(Input data)
┌──

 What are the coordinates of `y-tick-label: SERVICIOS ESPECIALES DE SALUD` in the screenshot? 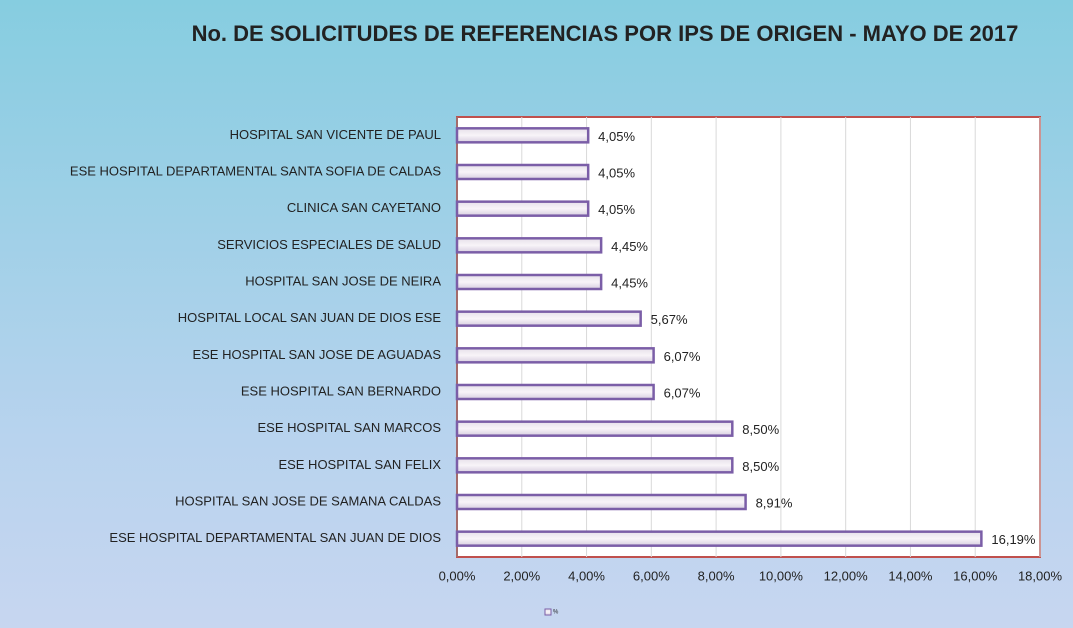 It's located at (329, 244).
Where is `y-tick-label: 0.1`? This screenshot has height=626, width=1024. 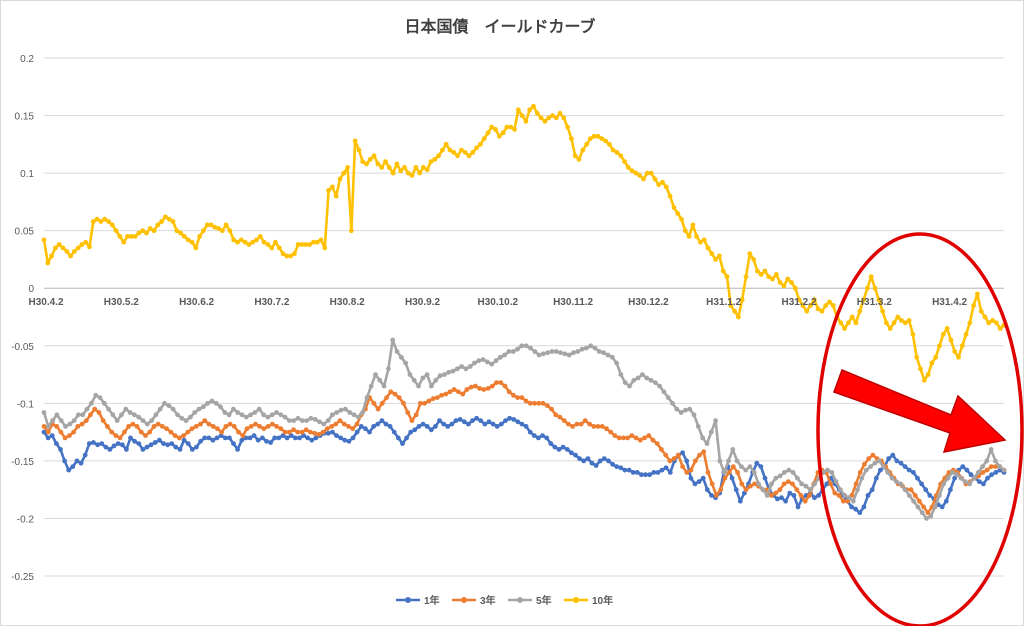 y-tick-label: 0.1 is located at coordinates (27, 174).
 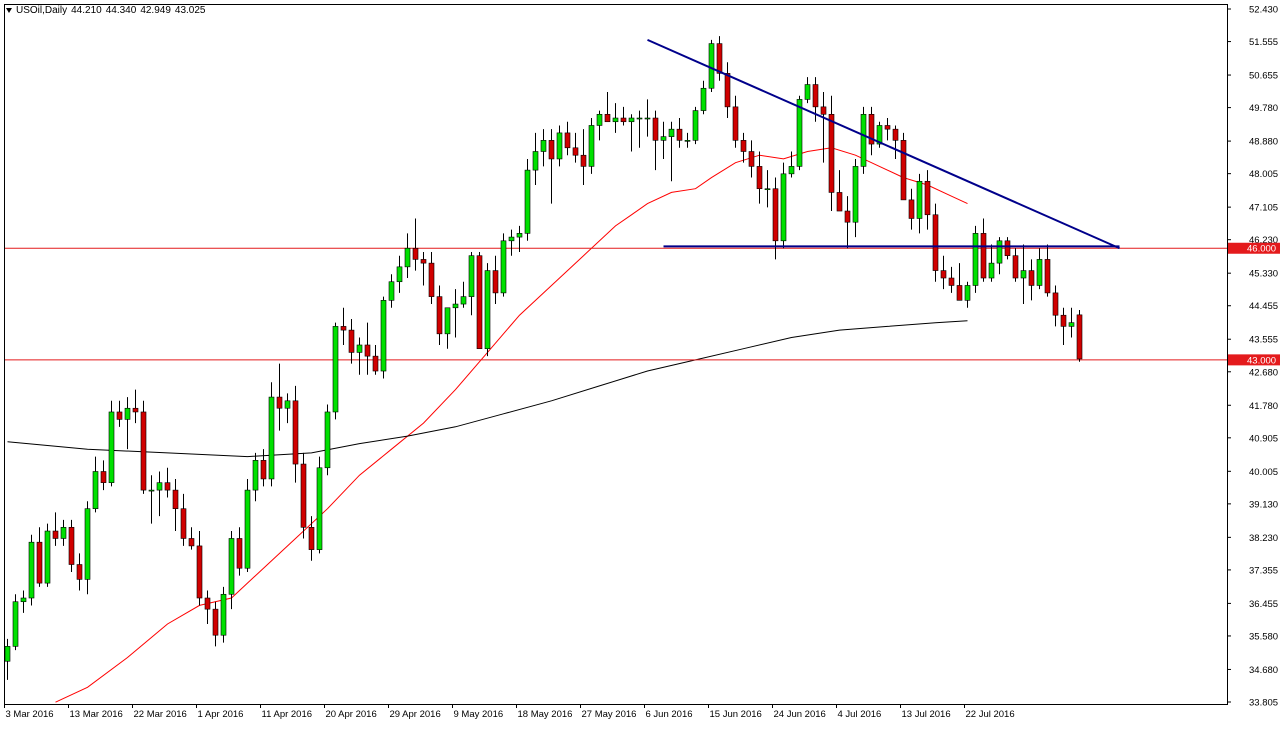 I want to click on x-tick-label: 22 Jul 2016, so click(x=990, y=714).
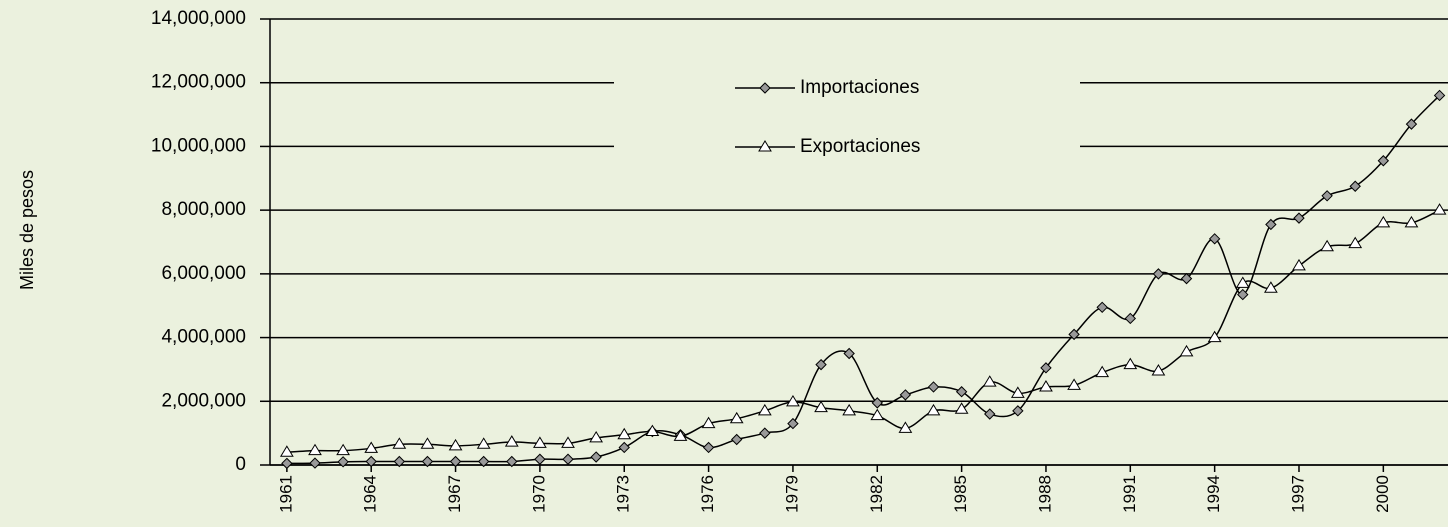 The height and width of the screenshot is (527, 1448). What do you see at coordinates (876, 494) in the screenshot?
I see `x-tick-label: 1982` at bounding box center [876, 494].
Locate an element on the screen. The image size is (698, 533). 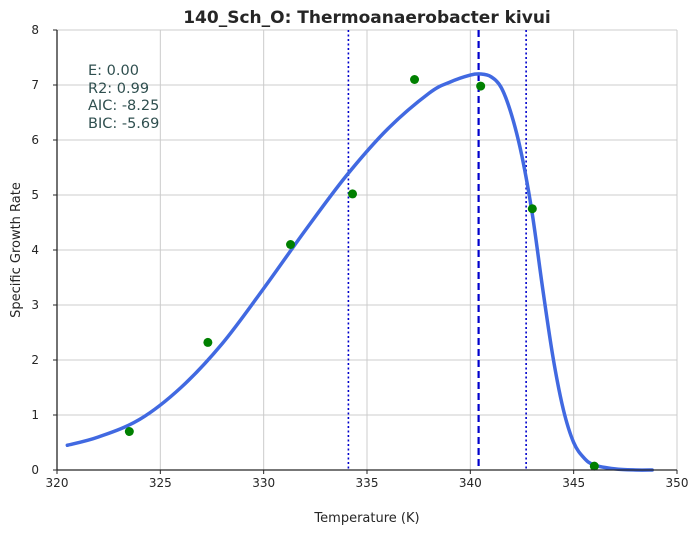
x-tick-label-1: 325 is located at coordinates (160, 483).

└──
┌──

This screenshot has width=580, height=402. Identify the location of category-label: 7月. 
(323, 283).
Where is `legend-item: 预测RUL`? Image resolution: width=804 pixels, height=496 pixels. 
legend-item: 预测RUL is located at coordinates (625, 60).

└──

(How to complete this task)
Echo the data starting with the line that contains "This screenshot has width=580, height=402." and going on through the line that contains "legend-item: 预测RUL is", both included.

(Task solution)
This screenshot has width=580, height=402. Identify the location of category-label: 7月. 
(323, 283).
Where is `legend-item: 预测RUL`? Image resolution: width=804 pixels, height=496 pixels. 
legend-item: 预测RUL is located at coordinates (625, 60).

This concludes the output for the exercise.